Virtualization-based Penetration Testing Study for Detecting Accessibility Abuse Vulnerabilities in Banking Apps in East and Southeast Asia
Wei Minn, Phong Phan, Vikas K. Malviya, Benjamin Adolphi, Yan Naing Tun, Henning Benzon Treichl, Albert Ching, Lwin Khin Shar, David Lo
TL;DR
The paper investigates FjordPhantom, a virtualization-based accessibility abuse malware targeting Android banking apps in East and Southeast Asia. It develops an automated penetration-testing pipeline to evaluate 83 banking apps across seven countries, combining static protection analysis and a controlled repackaging attack to test vulnerability. The results reveal that about 43% of apps are vulnerable, potentially affecting roughly 225 million Android users, with uneven effectiveness of existing hardening measures (notably anti-VM and anti-disassembly) and limited adoption of RASP solutions. The authors advocate integrating Promon SHIELD into CI/CD pipelines and discuss Google Play Protect limitations, offering practical guidance for strengthening mobile banking security against virtualization-based threats.
Abstract
Android banking applications have revolutionized financial management by allowing users to perform various financial activities through mobile devices.
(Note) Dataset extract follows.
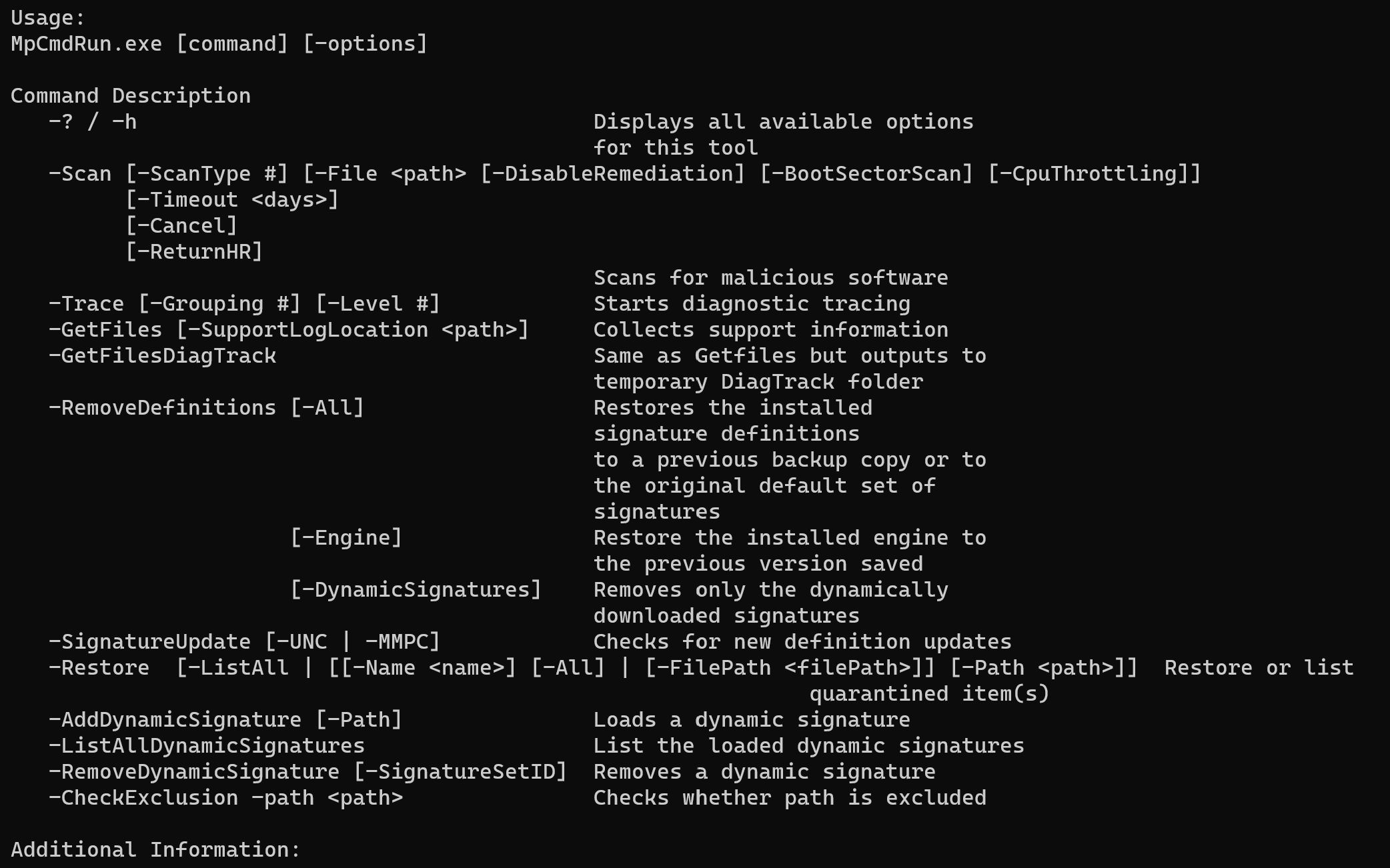This screenshot has width=1390, height=868.
Task: Click the "-GetFilesDiagTrack" command
Action: pos(162,356)
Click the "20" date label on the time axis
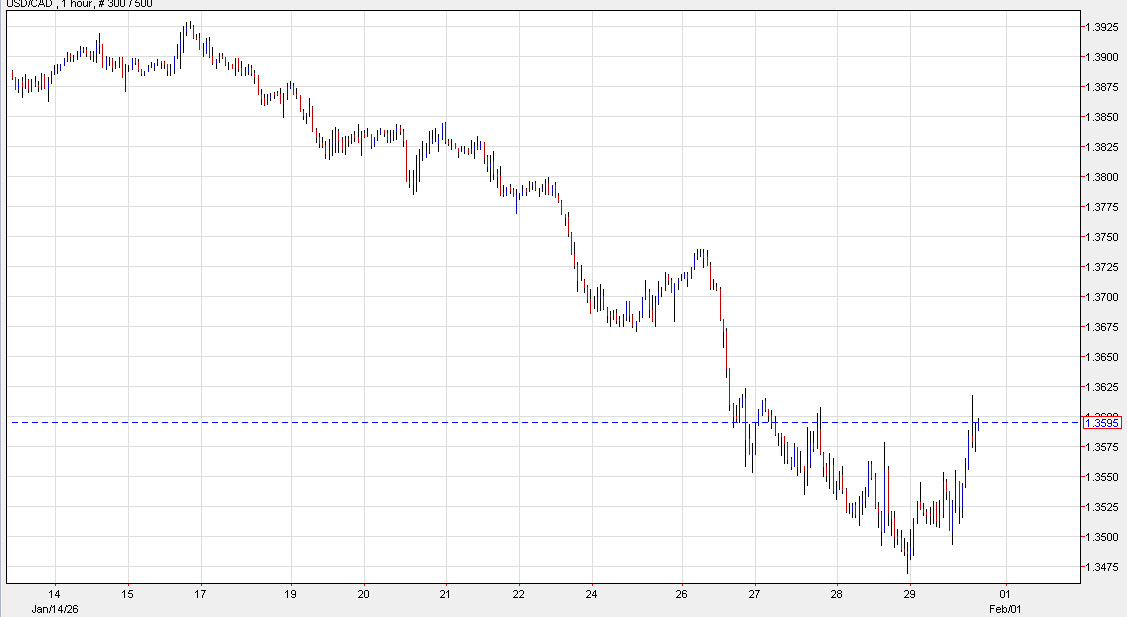1127x617 pixels. [362, 592]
However, this convenience has attracted cybercriminals who exploit security vulnerabilities to access sensitive financial data. FjordPhantom, a malware identified by our industry collaborator, uses virtualization and hooking to bypass the detection of malicious accessibility services, allowing it to conduct keylogging, screen scraping, and unauthorized data access. This malware primarily affects banking and finance apps across East and Southeast Asia region where our industry partner's clients are primarily based in. It requires users to be deceived into installing a secondary malicious component and activating a malicious accessibility service. In our study, we conducted an empirical study on the susceptibility of banking apps in the region to FjordPhantom, analyzed the effectiveness of protective measures currently implemented in those apps, and discussed ways to detect and prevent such attacks by identifying and mitigating the vulnerabilities exploited by this malware.